◆ Problem statement
Extract the lines between the one holding "Task: Open ingredient" and the one holding "[x=46, y=12]", inclusive, and reproduce them without any change.

Collected data
_____

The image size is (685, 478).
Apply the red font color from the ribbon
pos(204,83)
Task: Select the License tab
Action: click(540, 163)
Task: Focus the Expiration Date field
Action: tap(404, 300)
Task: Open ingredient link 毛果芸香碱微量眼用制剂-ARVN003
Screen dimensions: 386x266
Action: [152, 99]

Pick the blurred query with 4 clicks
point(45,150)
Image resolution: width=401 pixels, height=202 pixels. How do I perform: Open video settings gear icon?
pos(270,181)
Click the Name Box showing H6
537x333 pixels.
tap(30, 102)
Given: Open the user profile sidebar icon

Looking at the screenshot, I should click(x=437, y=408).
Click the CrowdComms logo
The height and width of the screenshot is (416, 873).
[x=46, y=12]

_____

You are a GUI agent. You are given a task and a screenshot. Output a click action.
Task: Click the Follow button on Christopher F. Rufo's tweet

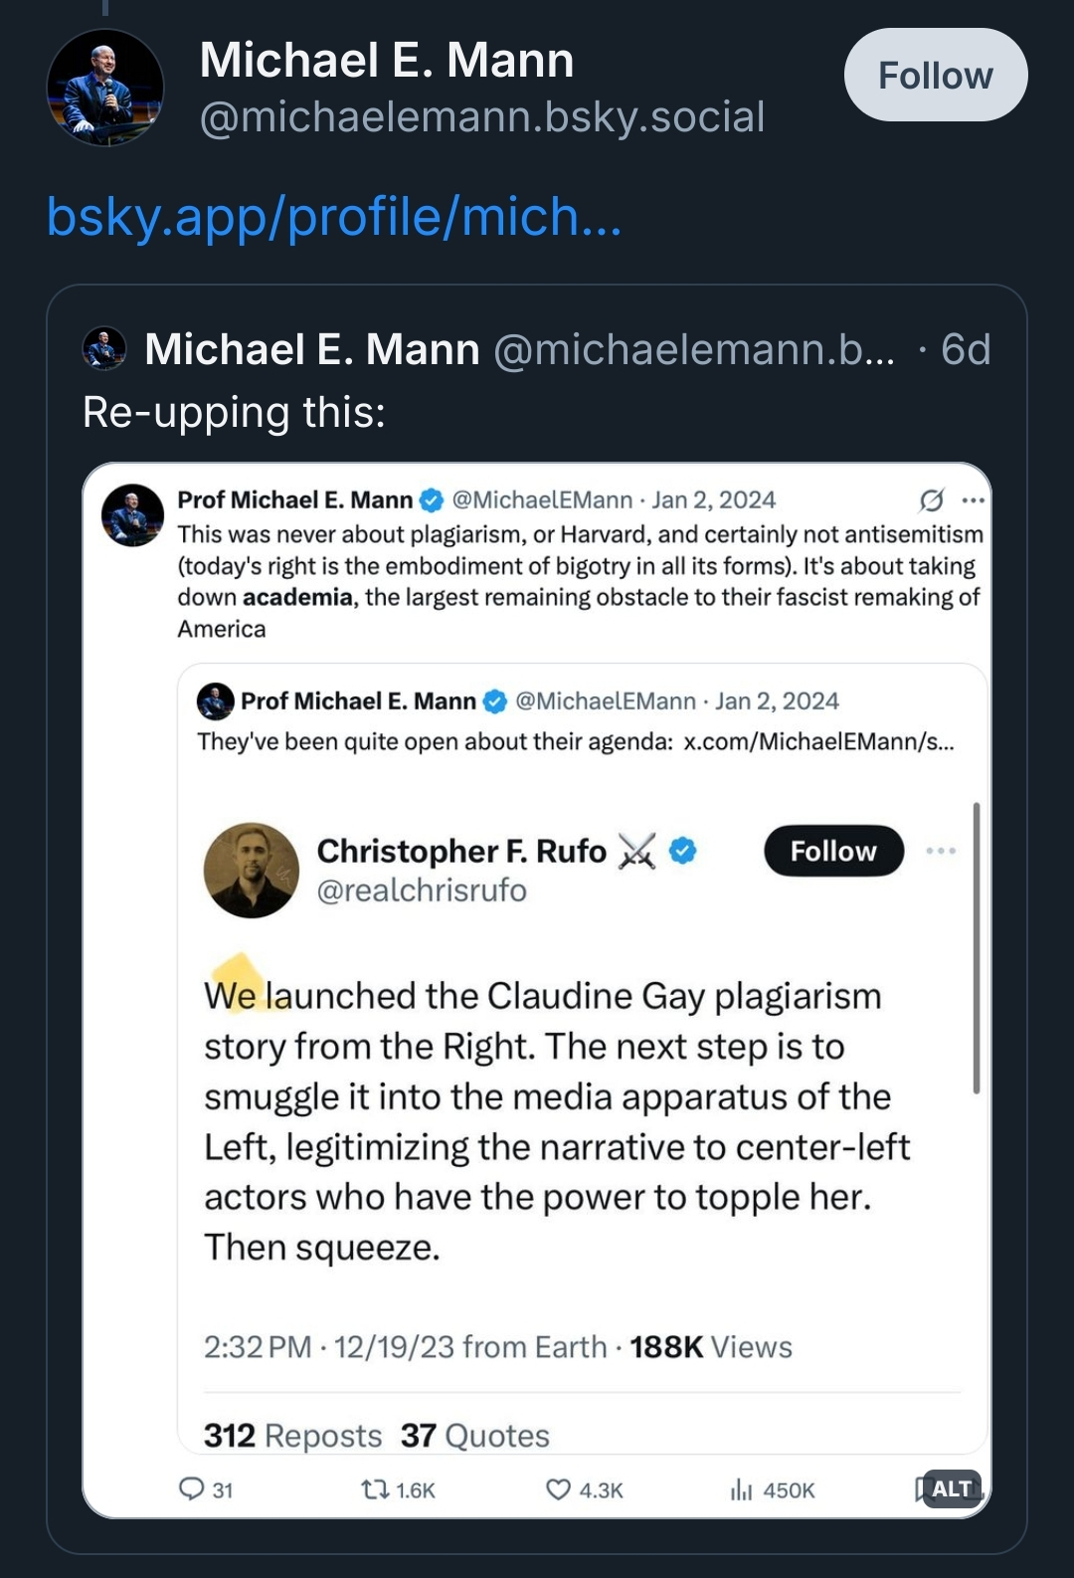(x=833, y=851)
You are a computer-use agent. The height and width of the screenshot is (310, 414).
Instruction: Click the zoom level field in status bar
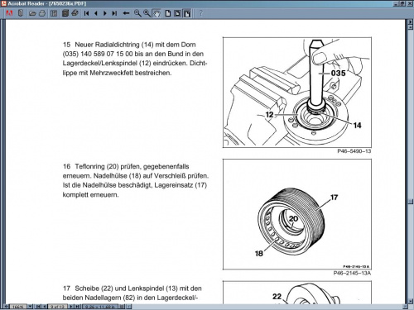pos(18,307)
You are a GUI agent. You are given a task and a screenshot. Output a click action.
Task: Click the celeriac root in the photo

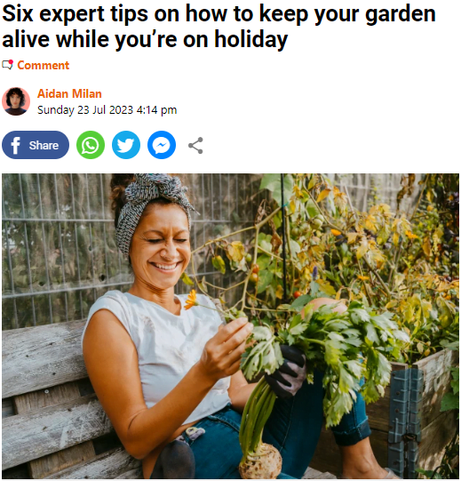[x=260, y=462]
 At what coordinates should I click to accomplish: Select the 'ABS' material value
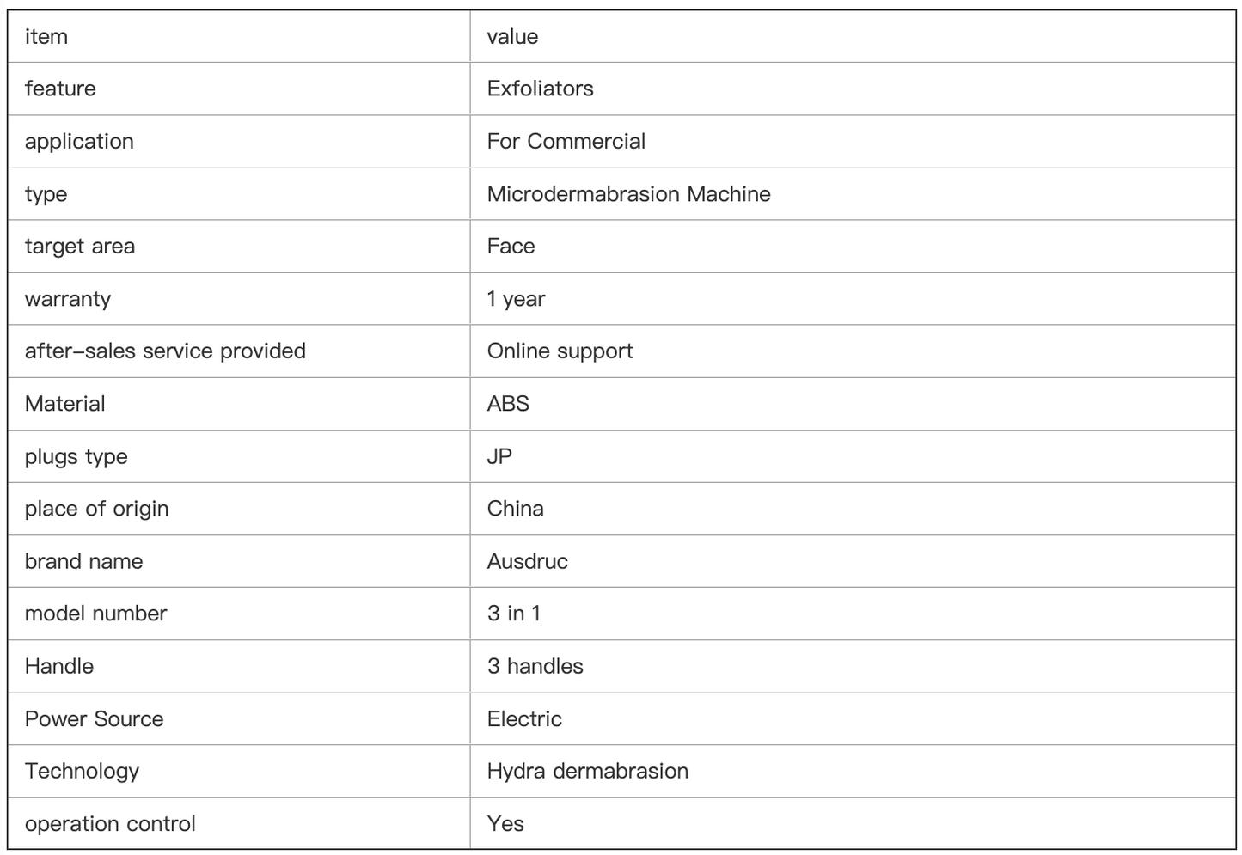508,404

_____

◆ Correct output
Task: Open ingredient link 毛果芸香碱微量眼用制剂-ARVN003
Screen dimensions: 386x266
Action: [152, 99]

Pick the blurred query with 4 clicks
point(45,150)
Image resolution: width=401 pixels, height=202 pixels. How do I perform: Open video settings gear icon?
pos(270,181)
Click the Name Box showing H6
537x333 pixels.
tap(30, 102)
Given: Open the user profile sidebar icon

Looking at the screenshot, I should click(x=437, y=408).
Click the CrowdComms logo
The height and width of the screenshot is (416, 873).
[x=46, y=12]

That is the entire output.